出会いを求めて地底へ
萃「本当に地底に行くのかい〜?オススメはしないよぉ?」
萃香は俺にそう忠告して来た。その理由は俺が「地底に行ってみようと思う」なんて言い出したからだ。地底は萃香のような鬼や心を読む妖怪等が住んでいる危険地帯。地上の人間はまず自分から行こうとはしない場所らしい。

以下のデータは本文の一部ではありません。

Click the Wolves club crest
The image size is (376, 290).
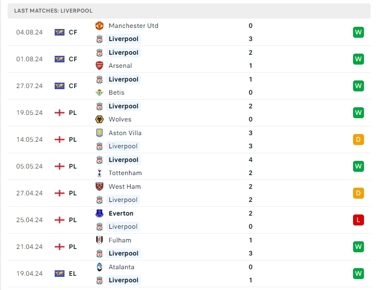click(x=99, y=119)
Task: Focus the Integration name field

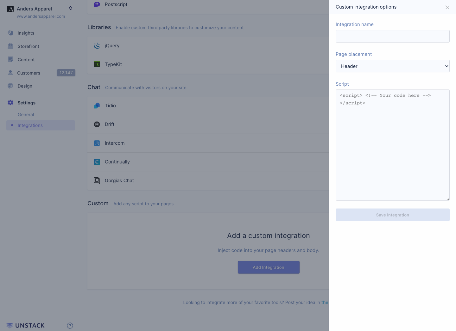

霊「麟、私も反対するわ。地底は貴方が思っている以上に危険なのよ?」
霊夢ですらこう忠告する始末だ。
麟「別に構わないよ。俺が地底で死んだらそこまでの人間だっただけの話だからね。…それに、強くなる為なら地獄にだって行ってやる」
俺は自分の意志を言った。
萃「正直な奴だねぇ、鬼はそういう正直者が大好きだよ。麟がそこまで覚悟を決めてるなら私は止めないよ〜?」
霊「忠告はした…後悔しないでね」 バッ!!
霊夢はそう言い残すとどこかへ行ってしまった。
麟「霊夢の奴、どこへ行くんだ?」
萃「大丈夫、大丈夫〜いつもの見回りみたいなものだよ。さてと、地底の穴まで案内してあげるから着いておいで〜」 スタスタ
麟「あ、待ってよ萃香〜!」 タッタッタッ
俺は急いで萃香の後を追って行った。
~地底へ通ずる穴~
萃「ここがそうだよ」
そこには先がどうなっているのか全く見えない、暗闇の穴が地面にあった。
麟「すっげぇ…全然先が見えないや、このまま飛び降りていいの?」
萃「本来は誰かに降ろしてもらうのが正解だけど…まぁ急に来たわけだからそれが正解だね〜」
俺はまず深呼吸をした。
麟「スウー ハァー …よし!いっきまー「あ、待って」(ズコー!)」
今から飛び降りようとしたのに萃香が急に止めるもんだからずっこけてしまった。
萃「すまんすまん、伝言を頼みたくてね」
麟「いてて…伝言って?」
萃「星熊勇儀っていう鬼が地底には居るんだけど、そいつに『今度地上で綺麗な桜が見れる場所で一緒に呑もう』って伝えといてくれないかい?」
麟「えーと、特徴はなんかある?」
萃「うーん?そうだね、1本角で胸がデカくて外の世界で言う〖体操着〗?ってやつを着てるよ。あ、あとデカい杯を持ち歩いているよ」
麟「だいふ凄い見た目の鬼だな…わかった伝えておくよ。…それじゃ今度こそ、行きます!!」 バッ!! ヒュゥゥゥゥゥゥ…
俺は穴の中へ飛び降りた。
萃「勇儀の奴によろしく伝えといてくれよ〜!」 ブンブン
麟「おーう!」
段々と声が遠くなっていき、さらには穴が段々と目視で確認出来ない程にまで落ちていった。
ヒュゥゥゥゥゥゥゥゥゥゥゥゥゥンッ…
麟「っていつになったら地面が見えんだ〜!?」
やっべ、どのくらいで着くとか全然聞いてなかった。とりあえず紅魔館で習った炎魔法を使って照らしてみると、地面が目と鼻の先にまで近付いてきていた。
麟「うぉ?!やべー!!!」 キキィィィッ!!
身体に力を込めて、なんとかすんでのところで止まることに成功した。
麟「はぁ…はぁ…次から地面までの大体の目安聞いてからにしよ…」 ドサッ
なんとか一息ついてから地面に座った。
するとそこへ
?「あれ?上から人間が降りてきた!」 スタスタ
?「この人間の首貰ってもいいのかな?」 キュルキュルキュル
上からバケツ(?)のようなものに入りながら降りてきた妖怪と、普通に岩陰から出てきた茶色い服を着た妖怪2人に出会った。